------ Recorded data ------
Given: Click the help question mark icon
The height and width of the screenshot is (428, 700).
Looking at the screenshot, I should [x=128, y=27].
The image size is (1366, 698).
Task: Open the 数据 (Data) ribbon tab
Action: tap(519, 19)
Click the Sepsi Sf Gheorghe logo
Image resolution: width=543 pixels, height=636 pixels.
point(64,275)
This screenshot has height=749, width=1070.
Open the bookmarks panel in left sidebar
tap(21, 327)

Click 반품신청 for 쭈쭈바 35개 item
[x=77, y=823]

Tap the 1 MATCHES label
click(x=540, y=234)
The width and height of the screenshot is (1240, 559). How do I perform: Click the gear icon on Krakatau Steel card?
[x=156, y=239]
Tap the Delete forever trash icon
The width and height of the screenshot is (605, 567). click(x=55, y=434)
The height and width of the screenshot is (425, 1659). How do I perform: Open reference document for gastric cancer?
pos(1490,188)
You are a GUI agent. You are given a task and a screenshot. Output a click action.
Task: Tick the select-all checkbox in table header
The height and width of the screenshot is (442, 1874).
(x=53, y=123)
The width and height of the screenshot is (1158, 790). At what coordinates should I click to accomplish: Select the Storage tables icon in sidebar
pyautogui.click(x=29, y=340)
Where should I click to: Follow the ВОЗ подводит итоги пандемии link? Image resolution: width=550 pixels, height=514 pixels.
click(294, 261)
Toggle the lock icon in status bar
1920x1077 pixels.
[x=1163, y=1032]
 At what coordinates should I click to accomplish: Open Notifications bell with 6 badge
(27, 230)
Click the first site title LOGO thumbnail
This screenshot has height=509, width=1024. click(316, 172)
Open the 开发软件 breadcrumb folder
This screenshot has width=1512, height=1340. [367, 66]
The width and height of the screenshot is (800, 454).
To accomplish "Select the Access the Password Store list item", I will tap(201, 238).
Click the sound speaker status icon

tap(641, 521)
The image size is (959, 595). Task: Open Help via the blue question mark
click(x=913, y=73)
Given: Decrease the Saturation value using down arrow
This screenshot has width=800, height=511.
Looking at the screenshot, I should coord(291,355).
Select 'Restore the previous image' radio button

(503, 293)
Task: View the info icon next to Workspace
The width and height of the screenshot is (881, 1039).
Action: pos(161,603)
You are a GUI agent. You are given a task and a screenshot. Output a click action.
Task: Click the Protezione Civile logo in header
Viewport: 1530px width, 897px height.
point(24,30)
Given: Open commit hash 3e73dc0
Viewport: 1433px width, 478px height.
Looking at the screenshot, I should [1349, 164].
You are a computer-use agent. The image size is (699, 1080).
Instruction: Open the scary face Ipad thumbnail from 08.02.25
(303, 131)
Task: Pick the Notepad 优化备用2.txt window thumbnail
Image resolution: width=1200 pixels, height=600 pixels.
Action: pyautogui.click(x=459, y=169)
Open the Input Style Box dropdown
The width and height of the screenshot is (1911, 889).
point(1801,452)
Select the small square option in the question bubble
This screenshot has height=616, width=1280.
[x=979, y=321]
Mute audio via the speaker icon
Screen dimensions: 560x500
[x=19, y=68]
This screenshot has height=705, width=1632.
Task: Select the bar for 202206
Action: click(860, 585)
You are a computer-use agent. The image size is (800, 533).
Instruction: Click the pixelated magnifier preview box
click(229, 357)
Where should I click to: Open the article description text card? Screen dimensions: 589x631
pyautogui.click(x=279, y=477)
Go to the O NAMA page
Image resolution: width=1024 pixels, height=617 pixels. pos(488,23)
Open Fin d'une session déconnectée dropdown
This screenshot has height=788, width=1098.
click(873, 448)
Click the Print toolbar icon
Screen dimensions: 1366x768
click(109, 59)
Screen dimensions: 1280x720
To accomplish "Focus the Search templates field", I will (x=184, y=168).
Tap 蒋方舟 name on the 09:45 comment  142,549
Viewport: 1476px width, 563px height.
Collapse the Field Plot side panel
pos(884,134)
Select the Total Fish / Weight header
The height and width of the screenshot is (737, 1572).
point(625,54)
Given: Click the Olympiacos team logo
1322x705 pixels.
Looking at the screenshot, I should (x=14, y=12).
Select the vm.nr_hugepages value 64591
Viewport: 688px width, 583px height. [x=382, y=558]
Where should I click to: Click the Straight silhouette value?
------
Work required » What lines of the preceding data include the string "computer"? Pull them out.

Solution for this problem »
You are a computer-use agent. The image size is (699, 1080).
You are a computer-use agent. The image size is (800, 533).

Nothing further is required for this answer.